No, I am not the first person to show how to cut an onion, but I still see most people in the world doing it wrong. So I figure another one wouldn’t hurt.
When you are slicing an onion there are a few key points that will make it easier on you.
- Having a sharp knife
- Keep the root intact
- Use your fingernails as a guide
- Be sure to have your thumb pulled back behind the fingers
Let’s dig into these real quick to give some clarity and context.
Having a sharp knife. This one is helpful for a couple different reasons. A sharp knife will help you cut the onion faster and with cleaner cuts, which will keep from crushing the cells of the onion. The more you crush the cells the more likely you will get the tearing up effect that many people experience when slicing and onion.
The second reason for this is actually for knife safety. More often than not people cut themselves with dull knives because they have to use more force than they normally would to cut something, and the item they are cutting might not be fully sturdy in how it is laying and can roll, slide, etc. This is a big reason for getting cut. So a knife that is sharp will just slice straight into the onion and not try and roll or slide off since it is a round object that is prone to this.
Keep the root intact. Onions have many different layers that are only held together by their roots. When you cut the onion longways it creates a flat stable side to lay the onion. Keeping the root on at this point will keep the onion together as you cut both directions into it. Without the root you could still cut the onion, but as you got to the end of it, it would start falling apart which creates a greater possibility for cutting yourself, as well as makes it much harder to make uniform cuts.
Use your fingernail as a guide. When cutting pretty much anything you should have the hand that is holding onto the item you are cutting turned perpendicular to the knife with your fingernail side if your fingers being used as a guide for the knife. When the side of the knife is in contact with your fingers, you know that you where the blade is, which means it isn’t cutting you. You also can use that hand to control where the knife is cutting. The hand that you use to rock the blade needs to be able to flow comfortably as it is rocking to create an ideal cutting pattern. It doesn’t have as much precision because of this, which is why you want to use the other hand to create that precision and control.

[Stored data entries]
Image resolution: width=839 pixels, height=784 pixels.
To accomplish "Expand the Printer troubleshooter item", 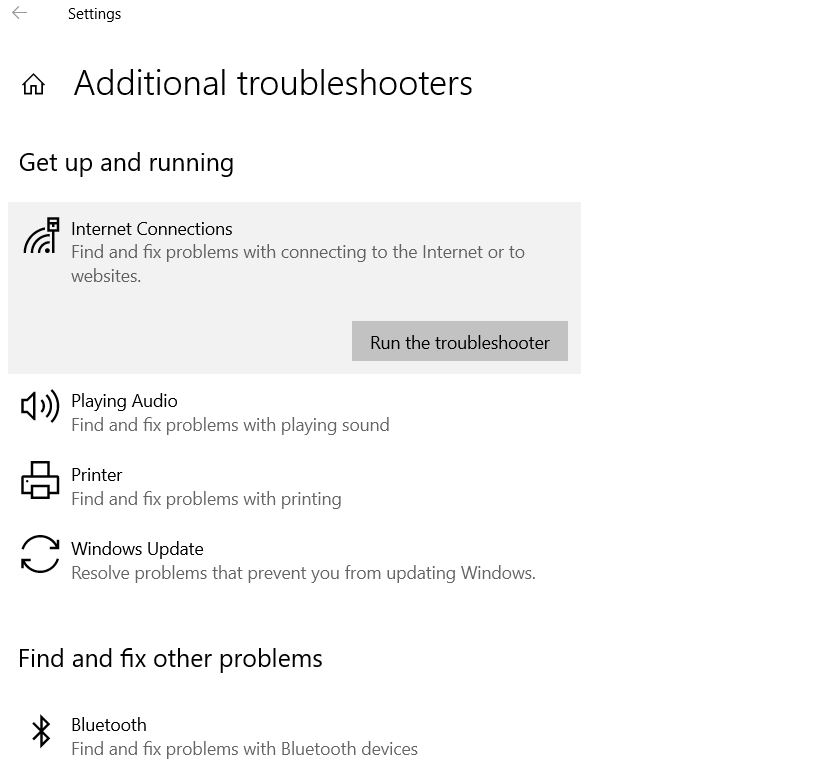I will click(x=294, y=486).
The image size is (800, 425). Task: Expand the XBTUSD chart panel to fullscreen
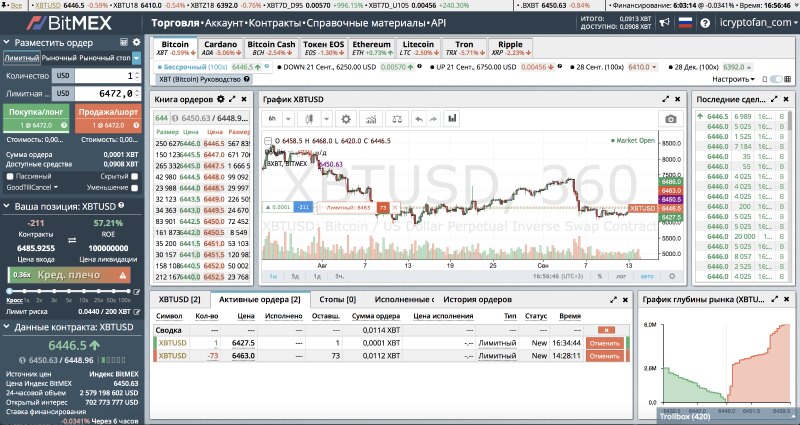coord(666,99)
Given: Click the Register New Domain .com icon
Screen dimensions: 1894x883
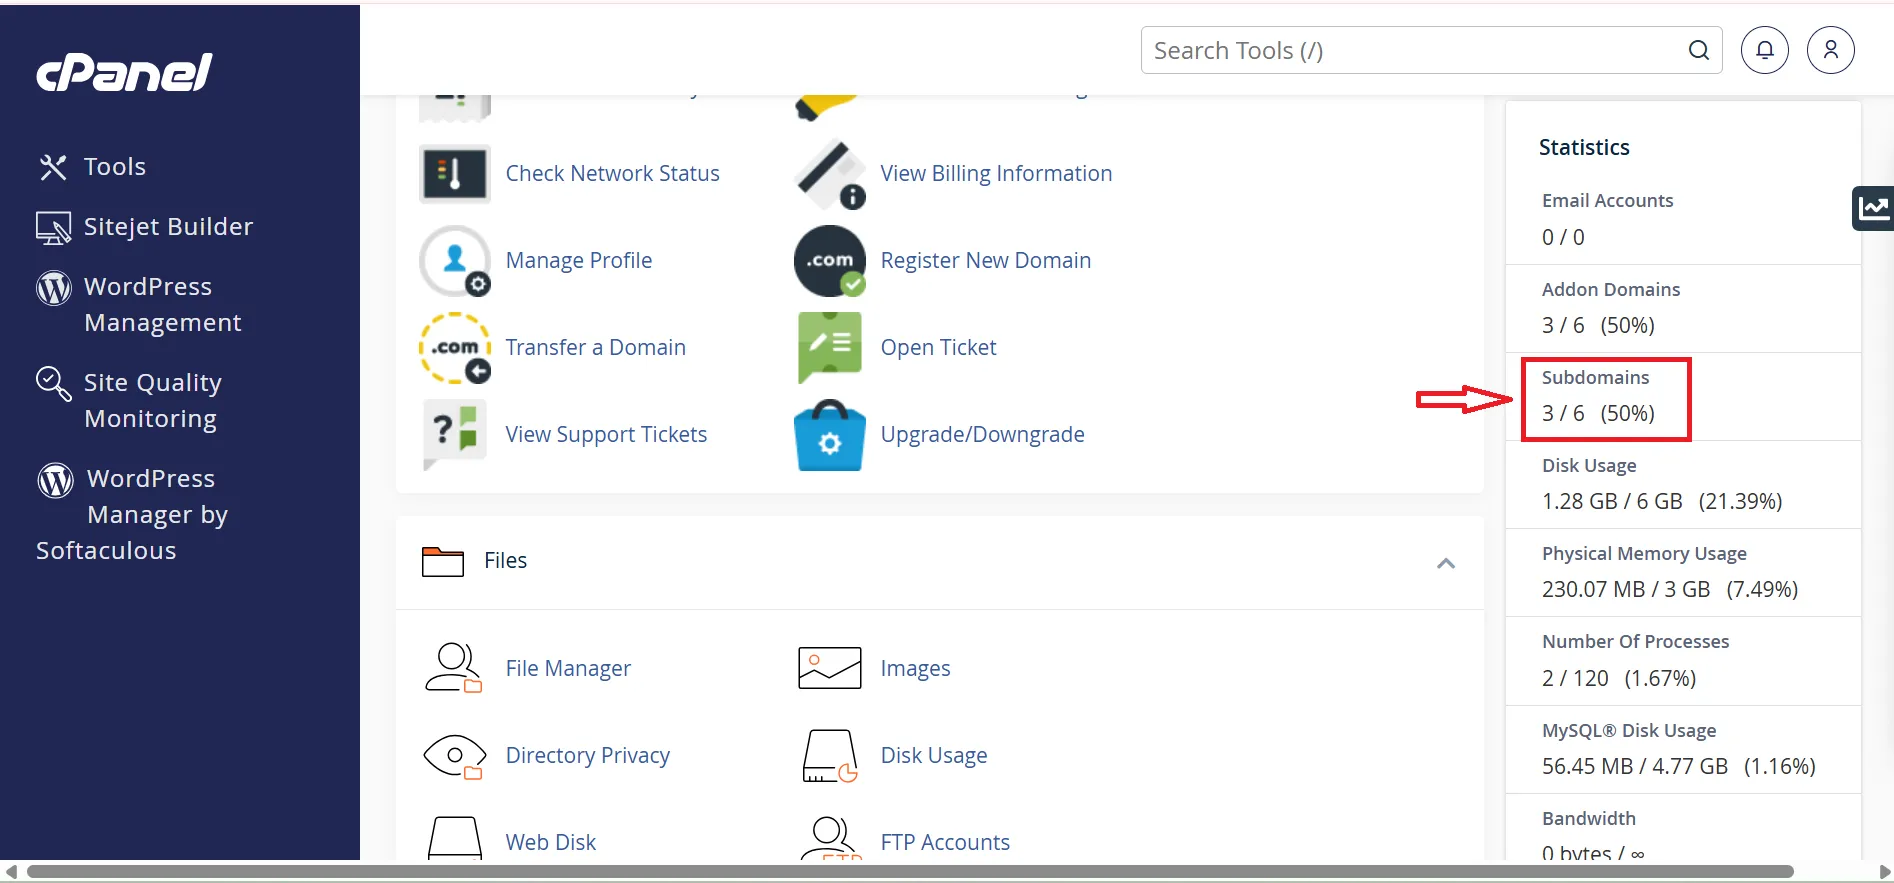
==
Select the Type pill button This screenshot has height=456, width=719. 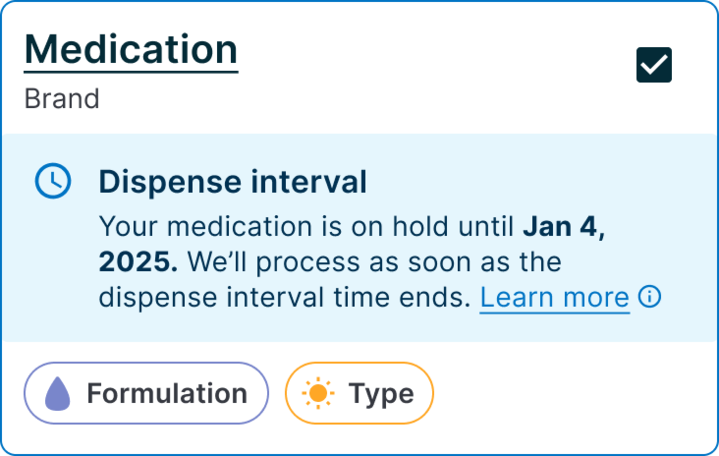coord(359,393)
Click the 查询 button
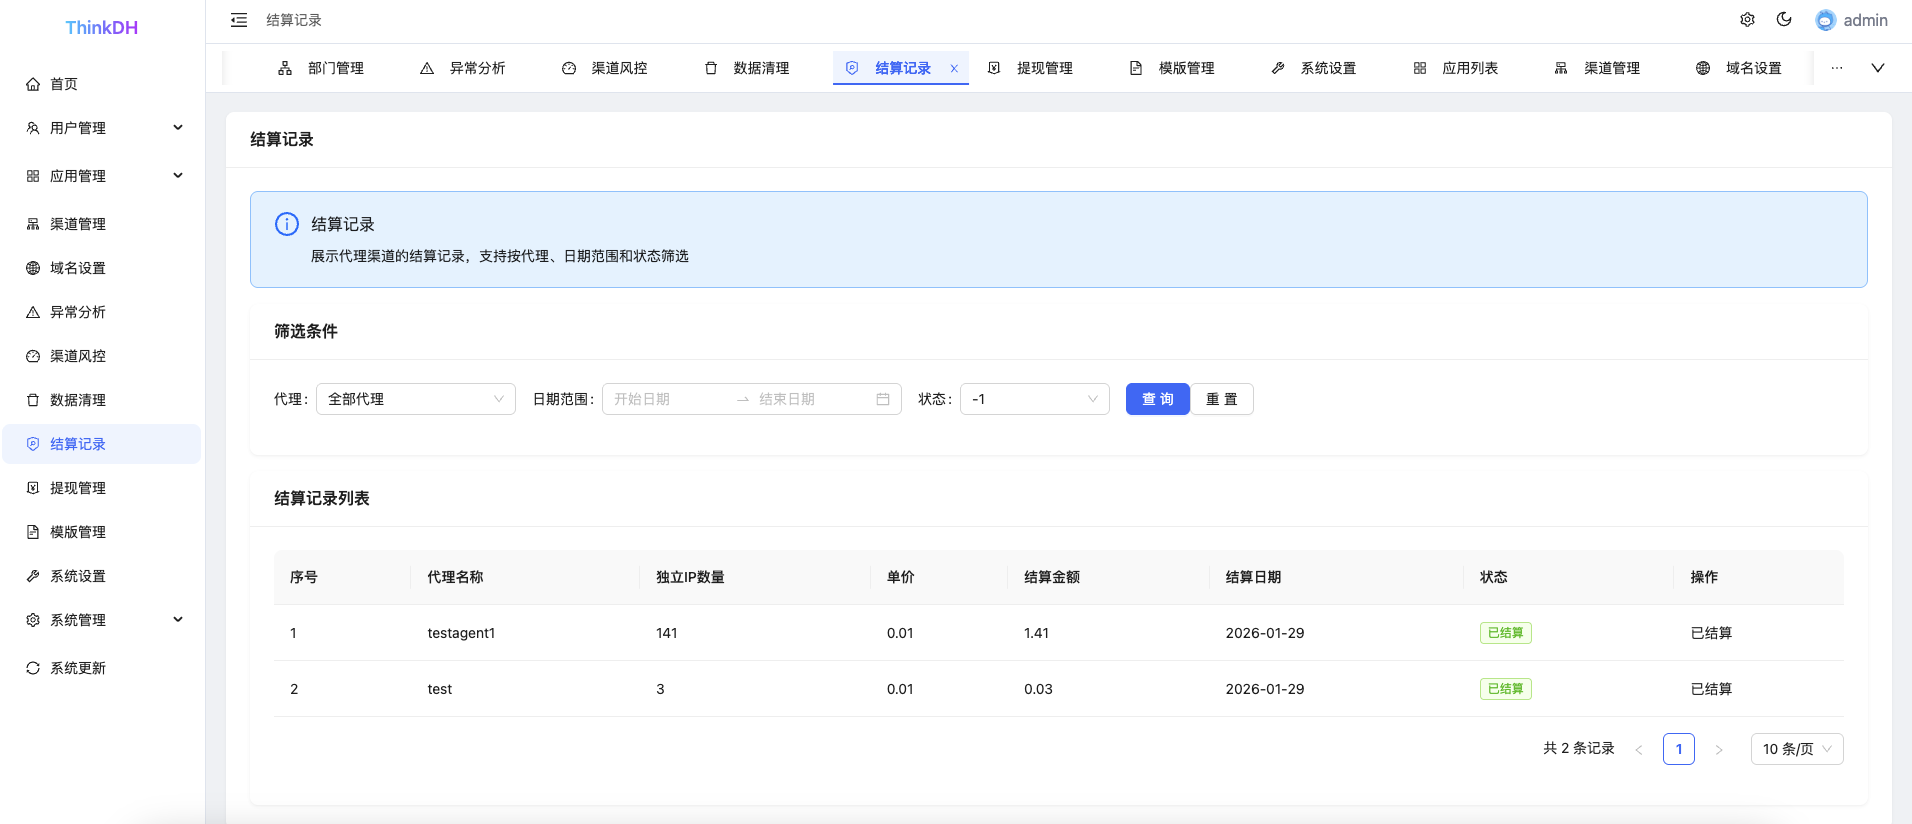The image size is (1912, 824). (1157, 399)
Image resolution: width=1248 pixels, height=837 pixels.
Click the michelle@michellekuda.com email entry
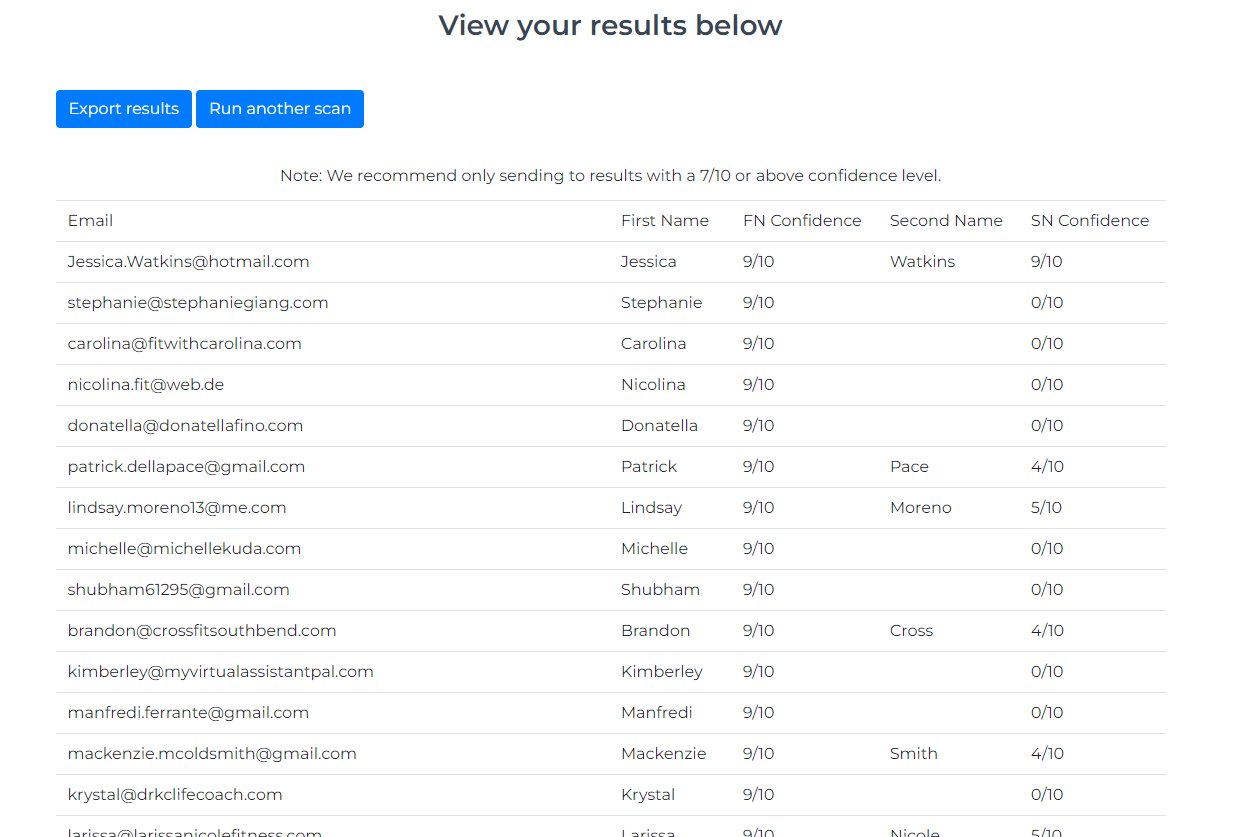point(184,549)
---
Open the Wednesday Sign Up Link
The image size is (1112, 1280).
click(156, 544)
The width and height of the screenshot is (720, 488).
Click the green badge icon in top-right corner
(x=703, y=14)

> What the task requires:
Translate this sentence from the text on cutting onions into Spanish: "Onions have many different layers that are only held together by their roots."

> Response to the exercise:
Las cebollas tienen muchas capas diferentes que solo se mantienen unidas por sus raíces.